Пастернак писал тетрадки писем Марине Цветаевой – и о своих планах, и о судьбах своих героев. Писал не по ее небрежному требованию: «не подумай, что как-то мне это особенно нужно, но вот именно захотелось от тебя, от самого – то, что уже написано, анонсировано в журналах, о планах твоих, о Юрии нашем Андреиче… о чем еще?»… Большой том его писем к Цветаевой, писанных днями, ночами, – много его времени, проведенного над ними: «я хочу быть с тобой», «эту ночь я буду с тобой» – и прочее. Он пишет все, ему не жалко, что это никогда не повторится в его произведениях, – и вдруг на старости лет (ему жить осталось пять лет) он должен бросить все свои дела и сесть писать некоему весьма великовозрастному мальчику, пересказывать журнальные анонсы – просто потому, что тому «очень хочется» знать от него самого, чем Борис Пастернак занимается и чтобы сам он поделился с ним планами на судьбу своего главного героя. А ведь биография героя и перед Пастернаком не лежит – значит, делиться надо планами, замыслом. С кем и на каком основании? И ведь одернул Пастернак Жененка совсем недавно: «на чорта мне кровь, твоя или моя, не докучай мне» – и Жененок решился пожертвовать своими сложными обстоятельствами, не говорить о своих делах, раз папочка такой нервный и одергивает родного сына, будто бы тот не дает ему дела жизни окончить. Конечно, спохватится отец, напишет через неделю: «Боюсь, как бы предыдущее мое письмо не огорчило тебя своим мнимым холодом и кажущейся сухостью».

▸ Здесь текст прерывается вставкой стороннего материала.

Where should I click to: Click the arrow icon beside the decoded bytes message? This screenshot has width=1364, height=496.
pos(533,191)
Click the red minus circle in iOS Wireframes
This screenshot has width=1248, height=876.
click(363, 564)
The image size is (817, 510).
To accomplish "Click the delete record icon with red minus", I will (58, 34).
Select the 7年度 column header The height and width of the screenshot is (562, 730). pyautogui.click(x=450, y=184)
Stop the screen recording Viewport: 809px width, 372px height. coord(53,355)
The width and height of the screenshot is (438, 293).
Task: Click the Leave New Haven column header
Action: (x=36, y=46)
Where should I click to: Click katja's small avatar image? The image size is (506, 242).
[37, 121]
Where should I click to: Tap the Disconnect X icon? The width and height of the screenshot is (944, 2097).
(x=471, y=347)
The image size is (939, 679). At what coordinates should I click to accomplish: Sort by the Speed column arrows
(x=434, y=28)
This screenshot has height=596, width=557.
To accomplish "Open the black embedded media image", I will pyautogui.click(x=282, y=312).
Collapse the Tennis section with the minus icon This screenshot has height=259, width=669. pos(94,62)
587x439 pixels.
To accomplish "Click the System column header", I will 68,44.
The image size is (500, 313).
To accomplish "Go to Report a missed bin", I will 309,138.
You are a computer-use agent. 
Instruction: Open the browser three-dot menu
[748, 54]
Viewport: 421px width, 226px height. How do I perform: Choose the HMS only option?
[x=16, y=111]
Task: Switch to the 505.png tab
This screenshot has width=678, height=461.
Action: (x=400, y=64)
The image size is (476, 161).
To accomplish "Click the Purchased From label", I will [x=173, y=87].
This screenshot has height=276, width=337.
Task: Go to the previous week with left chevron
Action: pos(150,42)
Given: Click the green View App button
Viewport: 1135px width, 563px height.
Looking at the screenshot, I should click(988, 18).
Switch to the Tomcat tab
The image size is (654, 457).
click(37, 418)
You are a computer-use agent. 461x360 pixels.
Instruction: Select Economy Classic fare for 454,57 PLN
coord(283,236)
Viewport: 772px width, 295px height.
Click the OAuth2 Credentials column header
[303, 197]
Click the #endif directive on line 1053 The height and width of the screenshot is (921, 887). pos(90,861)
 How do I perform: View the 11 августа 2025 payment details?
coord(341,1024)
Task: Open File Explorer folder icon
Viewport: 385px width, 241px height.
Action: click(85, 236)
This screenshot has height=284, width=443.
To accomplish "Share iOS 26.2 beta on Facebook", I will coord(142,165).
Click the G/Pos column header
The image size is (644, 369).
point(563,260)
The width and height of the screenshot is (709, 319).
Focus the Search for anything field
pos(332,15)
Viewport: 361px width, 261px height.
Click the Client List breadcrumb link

Существованья ткань сквозная. Борис Пастернак.
Переписка… Стр. 504.
Женя ему в строку не ставит, письма публикует смиренно – пусть люди сами жестокосердие отца рассудят, он не в обиде на него. В общем, говорит уж о светских делах, на приличные в письмах темы, о пустяках: что поделываете, как наш герой?.. Об этом известно, конечно, но ведь для вас труда не составит собственноручно уж мне отписать… Мне и развлечение в моих забайкальских рудах.
Одно лето у Евгения Борисовича выдалось очень трудным – он и женился, и на службе маневры какие-то организовали. В общем, приехала мама, и пришлось подключать папочку. «Боричка! Прости, что послала тебе телеграмму! Может, у тебя с деньгами плохо, может, ты болен. Это очень плохо, что я все лето не писала. Но было очень трудно. Женя в течение двух месяцев спал по 3—4 часа в сутки, а я, конечно, сочувствовала и старалась как-то ему облегчить».
Там же. Стр. 492.
Офицеры всегда жили на родительскую помощь, без родительских гарантий в иной полк не брали, – вести почетную гвардейскую, например, службу было накладно, – но этим занимались люди, делавшие на этом карьеру. Карьерой у Евгения Борисовича и не пахло.